Archive for March 6th, 2011

Lina Ron, revolutionary icon, dead at 51

March 6, 2011

Lina Ron, a controversial and iconic figure of the Chavez revolution is dead at 51 from a heart attack. Ron was one of those revolutionary figures that was hard to comprehend to many Venezuelans. Born in an oil industry family at the same time as Venezuela’s IVth. Republic democracy, Ron was even more “in your face” and provocative that Chavez himself. She first surfaced in 2001, leading a group that burned the US flag after the Sep. 11th. attacks.

Ron and her supporters had a total disregard for the law. She once rescued her husband from a police station where he was being held. She coordinated and participated in a number of attacks on TV station Globovision, as well as on Cardinal’s Urosa’s official home when he was still Archbishop. She always threatened with violence, not only to defend Chavez’ revolution, but to support it if it ever were to lose an election. After the last violent Globovision attack, she was ordered jailed by Chavez, only to be quietly freed a couple of months later.
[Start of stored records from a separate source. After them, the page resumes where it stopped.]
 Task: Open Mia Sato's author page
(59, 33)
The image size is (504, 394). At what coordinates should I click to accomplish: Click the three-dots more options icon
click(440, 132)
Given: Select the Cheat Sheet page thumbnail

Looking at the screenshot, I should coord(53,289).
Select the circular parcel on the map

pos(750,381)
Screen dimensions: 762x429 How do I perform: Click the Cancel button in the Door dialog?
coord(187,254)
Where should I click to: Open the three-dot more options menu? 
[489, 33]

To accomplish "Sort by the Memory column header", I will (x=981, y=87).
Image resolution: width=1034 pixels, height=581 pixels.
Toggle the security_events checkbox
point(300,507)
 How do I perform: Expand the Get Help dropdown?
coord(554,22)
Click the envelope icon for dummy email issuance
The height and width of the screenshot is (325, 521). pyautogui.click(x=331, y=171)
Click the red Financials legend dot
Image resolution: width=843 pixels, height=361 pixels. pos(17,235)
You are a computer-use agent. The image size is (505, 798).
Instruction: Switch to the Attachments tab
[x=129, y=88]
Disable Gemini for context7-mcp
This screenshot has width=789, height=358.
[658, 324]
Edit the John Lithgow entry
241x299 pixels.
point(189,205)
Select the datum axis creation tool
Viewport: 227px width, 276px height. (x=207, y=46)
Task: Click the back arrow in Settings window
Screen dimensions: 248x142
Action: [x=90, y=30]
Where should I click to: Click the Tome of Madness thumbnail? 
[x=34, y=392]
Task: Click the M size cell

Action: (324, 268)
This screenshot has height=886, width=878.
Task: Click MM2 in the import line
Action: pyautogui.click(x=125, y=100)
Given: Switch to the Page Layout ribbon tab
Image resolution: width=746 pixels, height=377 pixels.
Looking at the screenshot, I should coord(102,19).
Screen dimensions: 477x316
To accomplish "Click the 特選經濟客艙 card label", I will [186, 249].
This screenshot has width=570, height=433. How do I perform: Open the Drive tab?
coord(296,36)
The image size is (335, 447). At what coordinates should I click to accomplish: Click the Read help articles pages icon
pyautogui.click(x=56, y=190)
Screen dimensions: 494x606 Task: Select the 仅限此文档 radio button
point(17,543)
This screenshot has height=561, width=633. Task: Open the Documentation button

She seemed like a very authentic revolutionary, but was accused of being funded by the Government to buy weapons and motorcycles. Her obviously fake blond hair was copied by admirers and seemed to some to be inconsistent with her revolutionary stance. It was copied at Carnival and in revolutionary circles. I will never forget taking a reporter around Caracas on election day and finding a large group of Ron look-alikes, with absurdly long blond wigs, dancing and signing in the middle of the street in downtown Caracas.

She was a true anarchist in a Government that uses anarchy, and used her, for its own goals, but always blames it on others. She founded a political party and only a few weeks ago said if Chavez lost the election in 2011 there would be “plomo” (lead, shooting, violence) She was a leader on her own right, even if many of us still have a hard time understanding how she came to be what she was in the Venezuela that we thought we knew.